His first pass was memorable — it should have been a 61-yard TD hookup with Hall of Fame tight end Jackie Smith, who was behind the Baltimore Colts' defense and in stride with the throw. But the perfectly placed ball bounced off his hands, which were at chest level.
"I told him I didn't know which end of the ball to try to catch, you throw so wobbly," Smith jokingly said this week.
They later hooked up on a 71-yard strike that helped the Big Red to a 10-3 victory on the road. However, Van Galder made just four more NFL appearances, all that season. But his off-field life, as ebullient as it was, was just taking shape.
"I was always kind of a ham," he once told the Post-Dispatch. "When I played for the Cardinals, I had to be; I didn't play very much."
Van Galder's teammates enjoyed his company. The Big Red in those days held training camp just north of Chicago, and Smith said some of the boys would venture in to the big city for a few cold ones in their free time “but made sure we got back by curfew.”
Van Galder, who had a Corvette, would push the limits.
“More than once TVG came screeching in at the 11th hour," Smith said. "He was always a playboy, but a very dedicated player. He was an interesting character, that’s for sure. Everybody liked him.”
So much so that a group of his teammates remained close all these years later.
“A lot of us spent the day (he died) talking about him,” Smith said. “He was a great part of our lives. He handled himself very well, even when he was weak toward the end. He still was as much like TVG as he ever was.”
Final arrangements for Van Galder, who had been single for many years and had no children, are pending. They are being handled in part by his nephew.

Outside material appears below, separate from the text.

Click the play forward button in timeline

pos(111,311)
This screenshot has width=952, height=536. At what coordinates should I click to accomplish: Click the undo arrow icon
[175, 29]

How did TVG perceive himself? He reflected in a 1991 interview with the Post-Dispatch.
"I'm more than 20 years out of college and I haven't had to grow up yet," he said. "What's that saying, 'Growing up is optional, growing old is mandatory.' Well, that's me."
It's an outlook he was able to maintain for a lifetime, a rollicking life summed up succinctly by his buddy Costas.
"He was fun and funny," Costas said. "He wasn’t one of the greatest players, but he was one of the greatest guys."